Good luck. Purveyors of carbide tooling simply do not issue guarantees. For no matter how carefully carbide sculptors' chisels may be made or the excellence of the quality of carbide, the use to which we put them almost guarantees some breakage.


The blades and teeth of sculptors' chisels are made of tungsten carbide. It is one of the hardest substances known, which makes it capable of holding a sharp edge far beyond the point where ordinary steel tools would become blunt. But whereas tool steel has some tensile strength, allowing it to bend, compress and stretch without coming asunder, tungsten carbide is an entirely brittle substance. When shocked beyond its limits, it fractures. But sculptors can still use their carbide chisels with great effect if they work around this limitation.


It is certain that no matter the care taken, one will experience occasional breakage; but it is almost never the fault of the manufacturer. One just has to accept the problem, buy another tool, and resolve to use more care in the future.

There are three main causes for breakage:


(i) Failure to apply the blade of the tool evenly to the stone. Before the hammering begins: If it is a blade chisel, the entire face of the blade should be touching the stone; if it is a tooth chisel, all the teeth should be touching the stone. Deviation from this practice will guarantee breakage.

(ii) Overpowering the air hammer.

Carbide chisels work best about 85 psi and at the rated volume for the air-hammer. Excess pressure or volume will result in hitting that chisel with the same kind of force as a hand-hammer. More guaranteed breakage.


(iii) Using delicate tooth chisels on stones harder than marble. The softness of most marbles is such that slight, uncontrolled variations in the flatness of the blade-face against the work will be forgiven. It is safe to say that tooth-chisels should not at all be used on granite. Bladed chisels are usable but with the caveats of (i) and (ii). Stock removal on granite should be done with a foursquare-point chisel.

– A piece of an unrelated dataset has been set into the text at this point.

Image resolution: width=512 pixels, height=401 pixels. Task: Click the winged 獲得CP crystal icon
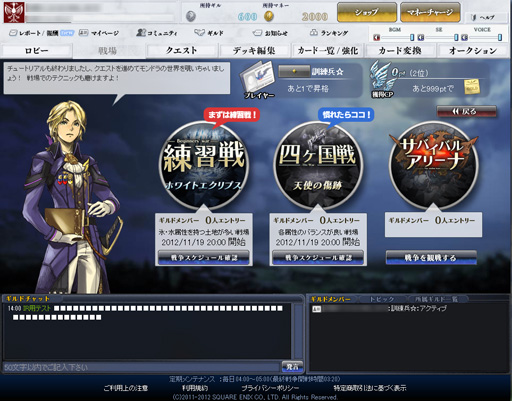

Carbide chisels will take endless thousands of little hits when held correctly-but they won't take even one BIG hit, held correctly or not. That is why carbide chisels are primarily for use with air-hammers which deliver thousands of small hits as opposed to hand-hammers which deliver a few big hits.


Nor should the chisels sold for use with air hammers be used in any other way. They will not accept the shock of a hand-hammer. The striking cap that is sold for adapting to a chisel intended for air-hammers should be outlawed. It invites disaster.


There is a line of carbide chisels especially designed for hand use. They have specially beefed-up shanks and settings for the carbide blades. See your Trow & Holden catalogue.


And on all stones, no matter their purported softness (or hardness) if it seems to you that the chisel is hitting too hard, cut back the air volume.